Assignment 1 – The abstract on abuse liability testing names test parameters for which no drug control agency sets requirements. List each one.
Assignment 2 – According to the abstract on abuse liability testing, the FDA's requirement to test both sexes appears to conflict with the intent of which law?

Nonclinical abuse liability testing of new CNS-active drugs: Role of sex as a critical factor for drug scheduling

Abstract

All new drugs targeting or influencing the central nervous system (CNS) must be screened for Drug Abuse Liability (DAL) prior to license approval by the FDA. Drug discrimination, self-administration, and drug dependence potential study designs are three core behavioral assays proposed in the 2017 FDA Guidance to Industry on Abuse Liability Testing for submission to the agencies for review at the time of the NDA submission. There are no international or federal drug control agency requirements for which animal species to use and selection of the test parameters for the sex, strain, age, dose range, study duration, systemic drug exposure thresholds or positive comparators to use in the conduct of these studies. In pre-IND and pre-NDA discussions with sponsor representatives, it is the FDA that has placed the financial burden on the industry to conduct these studies in both sexes in, what appears to be, a direct conflict with the intent of the Animal Welfare Act (1996). There is no single drug-of-abuse that is self-administered exclusively by one sex and there are no differential schedule controls placed on any drug substance based on any sex- or gender-based pharmacokinetic parameter. These nonclinical assays used for drug control scheduling actions should be conducted in only one sex unless there is a strong indication that sex is an important factor in the therapeutic use of the new drug or the mechanism of action.

[Records contained in a dataset]

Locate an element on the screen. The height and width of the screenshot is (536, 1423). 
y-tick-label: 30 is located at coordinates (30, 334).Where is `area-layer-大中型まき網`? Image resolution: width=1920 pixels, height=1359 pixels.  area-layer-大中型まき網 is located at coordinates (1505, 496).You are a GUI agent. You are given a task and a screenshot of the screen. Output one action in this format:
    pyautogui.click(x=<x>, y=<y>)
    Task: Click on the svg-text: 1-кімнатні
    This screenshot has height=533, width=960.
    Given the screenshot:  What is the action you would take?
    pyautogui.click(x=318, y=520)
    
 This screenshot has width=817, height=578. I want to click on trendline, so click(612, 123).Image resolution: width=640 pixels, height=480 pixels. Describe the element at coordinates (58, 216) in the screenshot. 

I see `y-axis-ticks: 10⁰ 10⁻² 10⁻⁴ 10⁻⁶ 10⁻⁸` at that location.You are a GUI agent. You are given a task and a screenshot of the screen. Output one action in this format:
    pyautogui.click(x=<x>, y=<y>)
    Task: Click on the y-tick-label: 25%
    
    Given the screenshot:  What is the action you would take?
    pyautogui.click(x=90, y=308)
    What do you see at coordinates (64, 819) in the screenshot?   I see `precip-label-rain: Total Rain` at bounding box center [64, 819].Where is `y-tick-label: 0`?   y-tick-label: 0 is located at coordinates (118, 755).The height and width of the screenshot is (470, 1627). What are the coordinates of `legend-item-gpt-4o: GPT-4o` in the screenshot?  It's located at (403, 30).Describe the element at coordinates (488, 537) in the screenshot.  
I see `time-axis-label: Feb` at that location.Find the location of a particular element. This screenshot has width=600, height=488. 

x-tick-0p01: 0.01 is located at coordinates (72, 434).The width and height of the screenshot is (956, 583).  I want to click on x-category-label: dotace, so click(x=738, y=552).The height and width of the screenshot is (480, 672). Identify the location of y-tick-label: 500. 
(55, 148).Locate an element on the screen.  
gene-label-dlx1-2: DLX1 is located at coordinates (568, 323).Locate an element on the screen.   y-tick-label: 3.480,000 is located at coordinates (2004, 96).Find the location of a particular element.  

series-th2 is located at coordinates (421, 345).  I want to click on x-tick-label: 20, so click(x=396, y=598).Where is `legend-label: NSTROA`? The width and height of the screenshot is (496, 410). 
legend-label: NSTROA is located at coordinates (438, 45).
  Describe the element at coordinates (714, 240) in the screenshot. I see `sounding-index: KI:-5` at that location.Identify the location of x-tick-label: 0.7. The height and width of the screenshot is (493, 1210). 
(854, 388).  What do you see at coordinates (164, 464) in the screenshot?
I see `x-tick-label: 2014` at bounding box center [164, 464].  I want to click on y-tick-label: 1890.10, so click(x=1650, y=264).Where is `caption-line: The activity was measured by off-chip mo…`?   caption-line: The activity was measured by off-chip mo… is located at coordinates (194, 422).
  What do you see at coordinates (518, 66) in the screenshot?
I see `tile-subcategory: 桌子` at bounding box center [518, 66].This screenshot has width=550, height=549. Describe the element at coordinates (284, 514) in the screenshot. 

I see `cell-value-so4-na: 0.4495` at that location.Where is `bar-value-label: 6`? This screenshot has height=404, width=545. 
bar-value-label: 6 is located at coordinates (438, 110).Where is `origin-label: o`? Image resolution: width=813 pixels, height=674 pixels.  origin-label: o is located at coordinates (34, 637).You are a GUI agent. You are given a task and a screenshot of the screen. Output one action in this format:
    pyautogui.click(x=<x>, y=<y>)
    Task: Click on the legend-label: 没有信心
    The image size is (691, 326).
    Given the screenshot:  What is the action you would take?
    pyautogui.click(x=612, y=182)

Answer box 1 –
- Sex
- Strain
- Age
- Dose range
- Study duration
- Systemic drug exposure thresholds
- Positive comparators

Answer box 2 – The Animal Welfare Act (1996).